Avec l'humour en politesse des plus grands, et même si son malaise le trahit, il pensera préserver une amitié plutôt qu'étaler les viscères d'un désespoir. Avec une maladresse toute poétique, excessive ou absurde, persiste cette difficulté de s'inscrire au milieu des autres en respectant qui l'on est, de fuir un lien qui étouffe et alors sombrer de n'être plus regardé ou écouté…
Il y a l'éloge de l'ennui…Comme cette ballade sur la plage dans l'écoute attentive des nuances des pas qui crissent sur le sable, la basse du ressac, les respirations de l'écume : « il enfilait de l'ennui à l'ennui. Et maintenant l'ennui était plus chargé que l'océan ». L'ennui, le vide, la lenteur et dans ce paysage côtier, une main gauche qui accompagne une main droite dans la composition d'une sarabande.
Il y a tous ces mots magnifiques sur la difficulté de vivre qui tord : « Où en sommes-nous chacun, de ce qui fait une vie ? Qu'a-ton appris de tous les bruyants bavardages dont nous recouvrons nos malaises d'être là, vides et visibles, mon Dieu tout ce vide…A qui la donner pour ne plus l'affronter, cette perplexité d'être soi, être soi d'accord, mais qui ? Il est impossible de se ressembler. Un matin, quelque chose se stabilise et une rue plus loin, on a changé de caractère ou de colère. Il n'y a pas de mots pour dire ces variations silencieuses ». Pas de mots peut-être mais des notes, des clés, un piano…Une musique, de celles qui nous accompagnent et qui nous rappellent que nous sommes vivants même dans la tourmente et le chagrin. Qu'un homme avait compris cela et nous a offert quelques notes de musique et de se sentir moins seul alors quand la tristesse d'une mélodie nous autorise à entendre, accueillir la nôtre de tristesse, et à la déposer dans la consonance de ce partage.
Erik Satie et Stéphanie Kalfon nous rappellent un essentiel : la préciosité de notre singularité et que chacun a sa partition à jouer. « Tous, nous avons tous une signature de vie. C'est elle qui vous rend singulier, à cause d'elle que les choses arrivent d'une certaine manière, et se répètent ou se déroulent selon une musique spéciale, identifiable, différente. Dès ses premières années, comme tout le monde, et tout en l'ignorant, Satie était entré dans sa tonalité ».

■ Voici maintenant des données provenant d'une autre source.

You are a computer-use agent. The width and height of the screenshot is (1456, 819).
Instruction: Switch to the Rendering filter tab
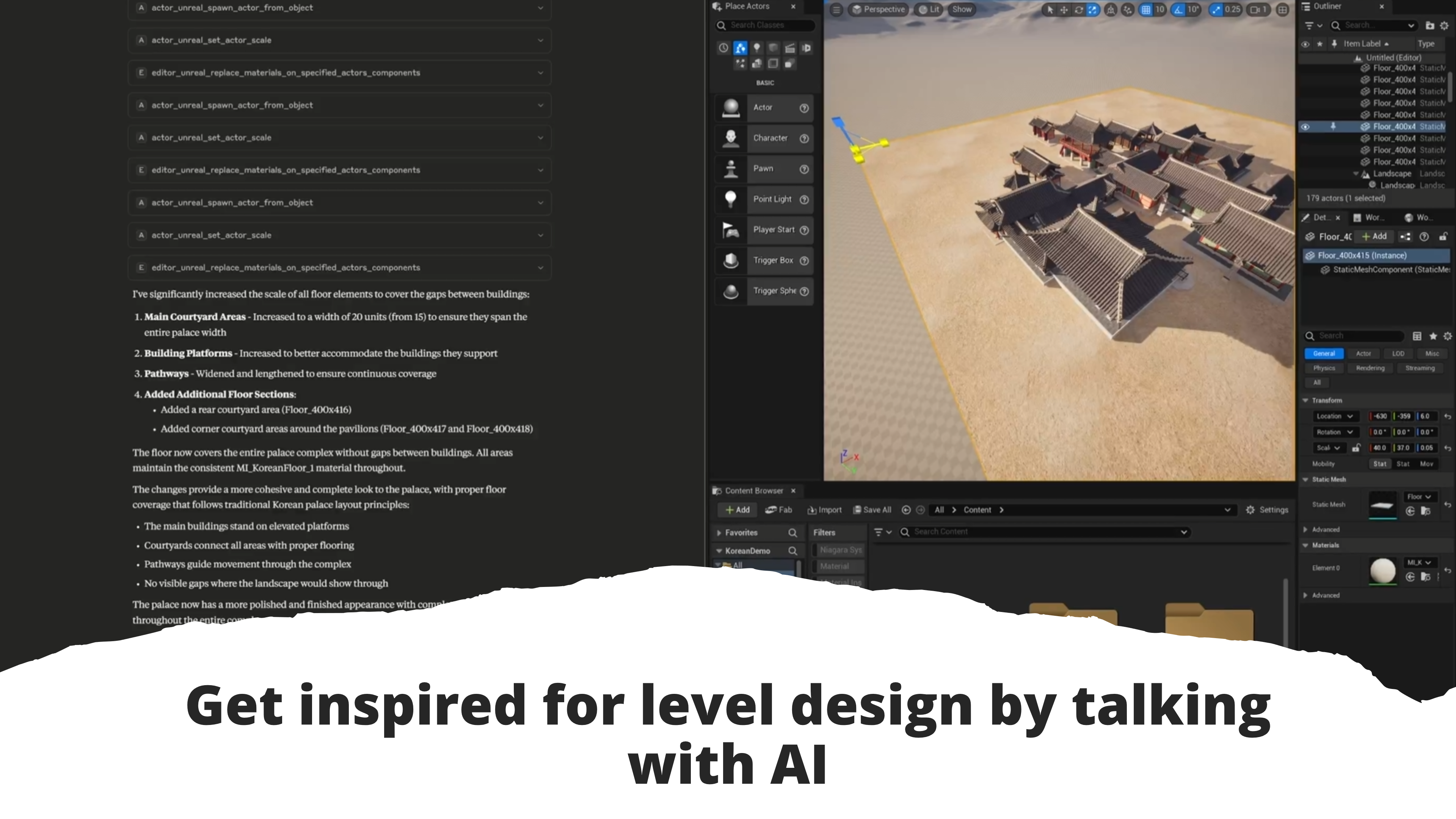click(1370, 368)
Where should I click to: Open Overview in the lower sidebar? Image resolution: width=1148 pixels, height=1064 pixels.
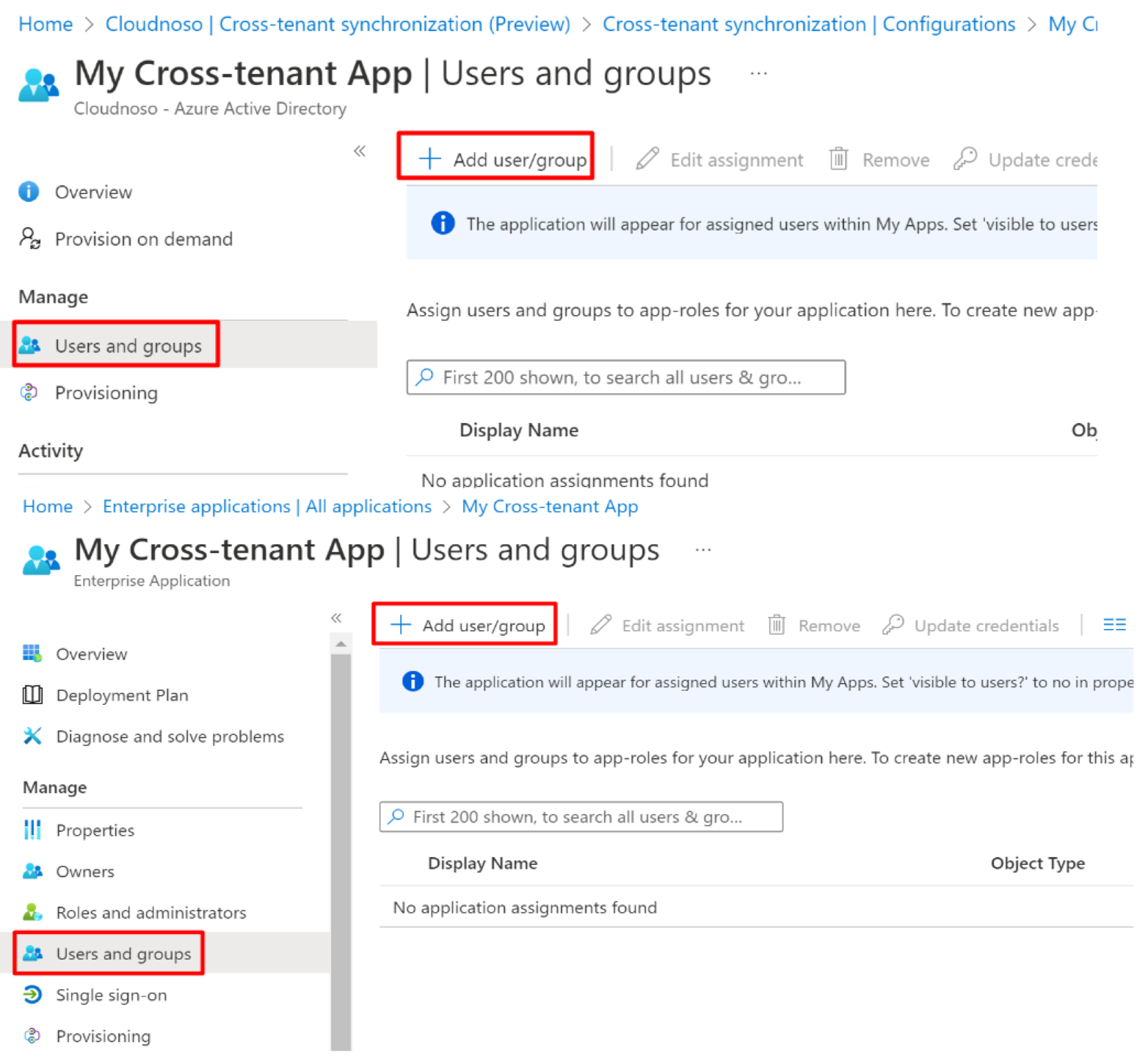coord(91,654)
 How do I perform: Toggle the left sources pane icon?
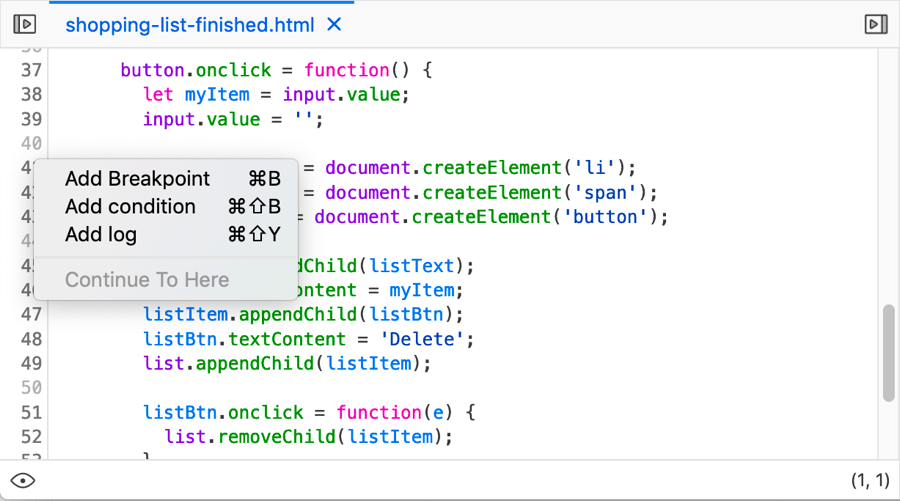tap(25, 24)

Le drame est dans l'ignorance de soi, de sa couleur, la mésestime laquelle dans un engrenage cruel pousse à l'isolement, et l'oubli de soi pour soi et par les autres…
Alors ce soir je remercie Stéphanie Kalfon : qu'elle n'ignore jamais la beauté de sa tonalité, de son unicité dans ce talent d'écriture, si remarquable, dans la poésie et la grâce de ce premier roman tellement intelligent… avec lequel en plus des mots elle nous donne à entendre une musique, une vie, les battements d'un coeur créateur.